Одновременно с Лениным и русской революцией был хороший пример успешного отъезда и весьма продуктивной работы за границей – это случай Томаша Масарика и Эдварда Бенеша. Они смогли организовать в Европе и Америке эффективные структуры будущей чехословацкой государственности, которым в итоге подчинились сформированные из военнопленных боевые части и которые были признаны в качестве законного правительства странами-победительницами в мировой войне. В Прагу Масарик въехал уже президентом.
Тут, впрочем, кроется больше деталей, чем многие думают. Во-первых, судьба всего чехословацкого проекта была крепко привязана к вопросу жизни и смерти австро-венгерской монархии, а он, в свою очередь, разрешился только в последний год войны. Есть много свидетельств того, что страны Антанты изначально не планировали расчленения империи. Если бы Австро-Венгрия смогла выйти из войны раньше, Чехословакия просто не возникла бы. При этом далеко не все, кто продолжал бороться с Габсбургами дома, с одинаковым восторгом приняли зарубежных героев. Определённая напряжённость по этому поводу и своего рода обида лидеров "домашнего" сопротивления сохранялась ещё долго, но теоретически даже в 1918 году местные политики всё ещё могли взбрыкнуть и повернуть ситуацию в свою сторону – даже те самые легионы, которые во многом усилили позицию Масарика, были ещё далеко и вернулись много позже. Неоднократный насильственный переход власти из рук в руки в соседней Венгрии демонстрирует, как легко могло что-то поменяться и в Чехословакии.
В нынешней ситуации многие любят сравнивать Россию с гитлеровской Германией, но тогда посмотрите на ФРГ: реальный выбор главы государства шёл между сидевшим в концлагере социал-демократом Куртом Шумахером и тихо просидевшим дома почти всю эпоху нацизма Аденауэром. Ни одного крупного политика, вернувшегося из эмиграции, в Западной Германии не было.

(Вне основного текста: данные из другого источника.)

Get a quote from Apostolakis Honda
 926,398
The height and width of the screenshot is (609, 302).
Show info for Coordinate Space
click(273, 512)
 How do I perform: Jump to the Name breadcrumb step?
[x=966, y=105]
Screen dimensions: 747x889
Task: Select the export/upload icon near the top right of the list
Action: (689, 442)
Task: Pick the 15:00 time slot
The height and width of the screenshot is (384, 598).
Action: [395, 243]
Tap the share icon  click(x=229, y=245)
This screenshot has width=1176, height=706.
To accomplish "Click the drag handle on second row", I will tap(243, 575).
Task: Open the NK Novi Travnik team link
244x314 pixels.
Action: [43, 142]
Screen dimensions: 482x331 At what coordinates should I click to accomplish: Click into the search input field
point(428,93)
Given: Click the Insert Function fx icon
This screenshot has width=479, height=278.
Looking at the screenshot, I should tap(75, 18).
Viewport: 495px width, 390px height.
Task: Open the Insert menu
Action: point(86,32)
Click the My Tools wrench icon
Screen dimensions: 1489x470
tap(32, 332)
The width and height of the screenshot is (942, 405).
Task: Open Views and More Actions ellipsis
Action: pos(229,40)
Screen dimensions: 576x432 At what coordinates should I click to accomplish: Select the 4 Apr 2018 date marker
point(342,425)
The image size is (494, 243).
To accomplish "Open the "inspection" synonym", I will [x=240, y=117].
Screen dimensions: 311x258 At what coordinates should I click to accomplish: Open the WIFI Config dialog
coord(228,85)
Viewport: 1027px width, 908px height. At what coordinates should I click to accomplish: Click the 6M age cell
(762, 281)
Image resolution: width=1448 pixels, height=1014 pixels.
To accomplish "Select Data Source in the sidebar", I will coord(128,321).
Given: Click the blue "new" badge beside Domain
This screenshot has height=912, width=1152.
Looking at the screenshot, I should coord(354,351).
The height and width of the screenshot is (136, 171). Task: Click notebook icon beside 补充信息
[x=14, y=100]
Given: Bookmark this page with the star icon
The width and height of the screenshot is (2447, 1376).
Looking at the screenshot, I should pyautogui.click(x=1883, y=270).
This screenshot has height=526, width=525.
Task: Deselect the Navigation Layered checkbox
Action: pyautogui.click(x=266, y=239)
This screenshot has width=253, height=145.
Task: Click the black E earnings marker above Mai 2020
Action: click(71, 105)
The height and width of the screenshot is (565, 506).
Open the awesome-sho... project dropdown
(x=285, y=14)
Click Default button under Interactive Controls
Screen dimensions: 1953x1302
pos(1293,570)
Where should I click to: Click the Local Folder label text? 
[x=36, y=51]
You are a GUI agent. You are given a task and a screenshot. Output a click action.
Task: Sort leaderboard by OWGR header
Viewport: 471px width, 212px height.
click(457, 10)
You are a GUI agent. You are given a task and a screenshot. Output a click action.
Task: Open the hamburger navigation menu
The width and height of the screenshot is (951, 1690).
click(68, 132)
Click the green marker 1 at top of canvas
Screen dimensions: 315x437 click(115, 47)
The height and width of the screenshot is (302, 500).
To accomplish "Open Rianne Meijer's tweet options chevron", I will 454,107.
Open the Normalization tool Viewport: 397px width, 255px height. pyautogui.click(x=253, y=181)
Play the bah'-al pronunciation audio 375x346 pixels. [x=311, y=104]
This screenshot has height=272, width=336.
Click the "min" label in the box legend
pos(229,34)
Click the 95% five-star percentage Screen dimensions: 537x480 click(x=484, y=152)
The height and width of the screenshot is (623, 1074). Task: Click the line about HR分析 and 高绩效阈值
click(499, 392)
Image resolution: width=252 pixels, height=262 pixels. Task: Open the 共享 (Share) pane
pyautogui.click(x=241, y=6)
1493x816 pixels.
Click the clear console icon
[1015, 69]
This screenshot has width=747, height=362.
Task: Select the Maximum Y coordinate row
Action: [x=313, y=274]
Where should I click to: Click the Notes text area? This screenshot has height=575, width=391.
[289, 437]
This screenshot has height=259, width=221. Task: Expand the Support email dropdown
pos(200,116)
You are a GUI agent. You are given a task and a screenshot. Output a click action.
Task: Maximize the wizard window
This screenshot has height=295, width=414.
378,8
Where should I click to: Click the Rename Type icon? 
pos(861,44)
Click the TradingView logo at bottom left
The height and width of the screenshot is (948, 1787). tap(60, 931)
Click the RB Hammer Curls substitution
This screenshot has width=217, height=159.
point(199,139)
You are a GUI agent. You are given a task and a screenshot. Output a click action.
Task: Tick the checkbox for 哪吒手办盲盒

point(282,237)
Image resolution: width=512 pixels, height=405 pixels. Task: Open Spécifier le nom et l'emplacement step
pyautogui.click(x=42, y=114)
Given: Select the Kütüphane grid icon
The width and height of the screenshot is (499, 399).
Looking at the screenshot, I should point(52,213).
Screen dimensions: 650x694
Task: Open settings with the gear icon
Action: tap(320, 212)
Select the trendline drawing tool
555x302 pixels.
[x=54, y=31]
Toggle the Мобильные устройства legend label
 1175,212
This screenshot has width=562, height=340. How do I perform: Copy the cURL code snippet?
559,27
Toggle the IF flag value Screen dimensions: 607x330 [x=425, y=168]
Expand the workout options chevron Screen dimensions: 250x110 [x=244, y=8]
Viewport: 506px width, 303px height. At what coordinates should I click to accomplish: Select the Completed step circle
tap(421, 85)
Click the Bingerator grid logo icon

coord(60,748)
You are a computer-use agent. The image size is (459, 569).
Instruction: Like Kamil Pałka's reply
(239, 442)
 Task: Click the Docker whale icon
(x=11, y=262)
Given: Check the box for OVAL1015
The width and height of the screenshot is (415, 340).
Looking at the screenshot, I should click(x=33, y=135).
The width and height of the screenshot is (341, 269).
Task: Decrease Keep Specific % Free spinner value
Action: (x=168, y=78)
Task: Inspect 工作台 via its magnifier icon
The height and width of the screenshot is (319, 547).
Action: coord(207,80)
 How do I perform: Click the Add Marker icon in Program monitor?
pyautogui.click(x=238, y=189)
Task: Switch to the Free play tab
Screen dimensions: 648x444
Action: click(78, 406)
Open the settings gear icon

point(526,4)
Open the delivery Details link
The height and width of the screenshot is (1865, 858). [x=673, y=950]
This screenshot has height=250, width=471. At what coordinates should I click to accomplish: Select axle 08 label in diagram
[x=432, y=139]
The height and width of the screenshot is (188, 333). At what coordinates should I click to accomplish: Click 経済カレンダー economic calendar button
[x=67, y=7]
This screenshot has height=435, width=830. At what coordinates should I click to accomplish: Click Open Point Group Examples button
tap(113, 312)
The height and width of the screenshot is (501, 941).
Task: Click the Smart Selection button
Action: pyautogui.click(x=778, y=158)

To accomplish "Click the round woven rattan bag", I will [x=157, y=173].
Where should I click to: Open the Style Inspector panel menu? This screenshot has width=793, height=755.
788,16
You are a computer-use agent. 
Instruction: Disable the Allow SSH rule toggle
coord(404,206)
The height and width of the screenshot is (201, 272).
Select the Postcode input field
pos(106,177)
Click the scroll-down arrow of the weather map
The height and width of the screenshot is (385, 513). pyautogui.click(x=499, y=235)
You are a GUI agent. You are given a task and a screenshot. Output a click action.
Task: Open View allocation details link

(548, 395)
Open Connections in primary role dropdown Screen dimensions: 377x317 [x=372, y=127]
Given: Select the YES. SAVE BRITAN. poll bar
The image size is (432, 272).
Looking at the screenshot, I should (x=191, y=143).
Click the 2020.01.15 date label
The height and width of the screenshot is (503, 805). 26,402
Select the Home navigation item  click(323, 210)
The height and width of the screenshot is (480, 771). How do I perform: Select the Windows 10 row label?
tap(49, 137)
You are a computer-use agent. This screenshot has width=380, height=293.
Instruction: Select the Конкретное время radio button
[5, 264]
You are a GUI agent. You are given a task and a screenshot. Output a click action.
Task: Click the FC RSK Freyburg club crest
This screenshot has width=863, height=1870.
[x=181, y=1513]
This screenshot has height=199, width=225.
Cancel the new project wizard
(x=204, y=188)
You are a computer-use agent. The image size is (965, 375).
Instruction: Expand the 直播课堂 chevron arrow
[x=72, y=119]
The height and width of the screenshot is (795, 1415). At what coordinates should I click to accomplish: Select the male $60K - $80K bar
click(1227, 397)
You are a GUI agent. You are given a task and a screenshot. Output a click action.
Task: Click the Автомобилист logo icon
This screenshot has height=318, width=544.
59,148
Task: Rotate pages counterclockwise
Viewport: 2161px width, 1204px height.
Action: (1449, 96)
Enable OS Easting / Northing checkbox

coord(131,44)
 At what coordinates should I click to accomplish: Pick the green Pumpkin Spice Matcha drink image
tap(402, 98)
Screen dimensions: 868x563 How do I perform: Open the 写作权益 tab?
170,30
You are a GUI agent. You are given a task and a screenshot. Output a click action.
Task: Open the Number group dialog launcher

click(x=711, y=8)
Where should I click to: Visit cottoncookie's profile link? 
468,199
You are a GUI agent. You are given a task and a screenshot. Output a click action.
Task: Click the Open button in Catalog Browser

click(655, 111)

Тут часто приплетают Вилли Брандта, но на самом деле депутатом от социал-демократической партии стал уже берлинский журналист Брандт, бургомистром Западного Берлина – опытный городской политик, министром и канцлером – бывший берлинский бургомистр, к тому моменту уже больше полутора десятков лет делавший политическую карьеру на родине.
После низложения Муссолини все ключевые посты достались местным политикам, зачастую членам фашистской партии
Генерал де Голль действительно смог превратить себя в фактического лидера нации, хотя до войны не занимался политикой. Но еще во время высадки в Северной Африке в 1942 году выяснилось: для местных французов де Голль тогда был просто никем. Реальным авторитетом среди них пользовался адмирал Дарлан – переметнувшийся к союзникам бывший вишист и организатор репрессий. Скорее всего, если бы он не был убит, политическая карьера де Голля тоже оказалась бы совсем другой. В Италии после низложения Муссолини все высшие посты достались местным политикам, зачастую – членам фашистской партии.
На протяжении всей Второй мировой существовало несколько эмигрантских правительств, которые предполагали вернуться к власти при помощи крупнейших держав-союзников, но их пример тоже не так убедителен.
Преемственное к довоенной Югославии монархическое правительство было фактически брошено англичанами, когда те убедились, что "на земле" сильнее партизаны Тито – в итоге Великобритания поддержала коммунистов вопреки идеологическим симпатиям (а поддержка СССР у них уже была).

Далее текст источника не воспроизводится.